Laurie Alpert said that her current body of work, “SNAP!” was, in part, shaped and steered by a sine qua non of emotional continuum. It is an effusive artistic pendulum swung to the far end, away from the gravitas that addressed violence in biblical and cultural themes — artworks that engulfed her for the last four years.
A few years ago when Alpert saw the Dead Sea Scrolls at the Israel Museum in Jerusalem, she was instantly and fervidly moved by the religious icon: the torn edges, the decaying leather fragments, the ancient text all spoke of a mysterious beauty dating back to the beginning of mankind. While visiting the Golan Heights, she came upon a life-sized sculpture of a kneeling soldier aiming a rifle toward Syria; this image was also indelibly etched in her mind.
These images would rise along with the music her mother, a professional violinist, loved and performed, all coalescing into a restless mosaic imbued with tension between harmony and violence. Alpert said rendering this difficult, didactic personal theme consumed her.
Alpert’s current impetus is to find a counterbalance, a deliverance from her total immersion in a wrenching dialogue on conflict. Now, as though Alpert was somehow prophetic, we witness numerous nations in the Middle East region explode into violent, bloody governmental suppression of citizen protests seeking democracy and individual civil liberty rights.
Alpert divulged, with some relief, that a recently completed group portfolio project with fellow member-artists from EES Arts, a printmaker cooperative, entitled “Lighten Up,” gave her much needed fresh air and introspection.
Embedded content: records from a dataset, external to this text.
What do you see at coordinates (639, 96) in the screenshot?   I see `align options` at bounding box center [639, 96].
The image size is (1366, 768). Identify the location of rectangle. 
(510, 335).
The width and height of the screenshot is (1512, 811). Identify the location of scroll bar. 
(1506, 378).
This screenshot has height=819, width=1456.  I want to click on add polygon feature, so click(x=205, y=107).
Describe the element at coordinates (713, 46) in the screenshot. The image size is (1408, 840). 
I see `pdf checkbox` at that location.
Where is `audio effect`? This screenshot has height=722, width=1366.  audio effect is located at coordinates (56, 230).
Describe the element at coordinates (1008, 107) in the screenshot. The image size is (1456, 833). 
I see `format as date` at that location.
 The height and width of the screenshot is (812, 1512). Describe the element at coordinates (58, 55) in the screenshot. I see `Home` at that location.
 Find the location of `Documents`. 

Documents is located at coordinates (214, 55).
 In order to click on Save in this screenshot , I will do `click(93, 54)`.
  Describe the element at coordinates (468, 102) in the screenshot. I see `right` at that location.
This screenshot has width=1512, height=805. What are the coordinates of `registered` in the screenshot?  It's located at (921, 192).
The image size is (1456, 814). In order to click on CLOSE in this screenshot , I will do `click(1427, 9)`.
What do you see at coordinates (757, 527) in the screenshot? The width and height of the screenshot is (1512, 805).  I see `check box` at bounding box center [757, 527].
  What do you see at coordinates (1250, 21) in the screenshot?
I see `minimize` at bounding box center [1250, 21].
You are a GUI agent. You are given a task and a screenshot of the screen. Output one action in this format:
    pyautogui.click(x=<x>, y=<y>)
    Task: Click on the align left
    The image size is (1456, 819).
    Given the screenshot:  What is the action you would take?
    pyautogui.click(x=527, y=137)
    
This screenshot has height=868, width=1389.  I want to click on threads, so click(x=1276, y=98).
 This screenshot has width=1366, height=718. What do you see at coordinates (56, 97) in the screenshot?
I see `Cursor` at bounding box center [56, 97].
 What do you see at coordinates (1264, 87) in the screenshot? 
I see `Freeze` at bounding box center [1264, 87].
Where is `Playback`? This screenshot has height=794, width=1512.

This momentary pause is, in fact, a critical refueling moment that every serious artist should take in order to recalibrate the sights and sounds of the world, a necessary momentary pause to reinvigorate their artwork with renewed meaning.
In May, Albert’s show “SNAP!” will be presented at Boston’s Bromfield Gallery. It is a series of engaging mixed-media prints, lithography and monotype, that draw the viewers in to ponder the basics. These are forthright, lambent examinations of complex images; pure in form, articulating color, scale, depth and movement — all gleefully unhampered by any hint of political and social messages.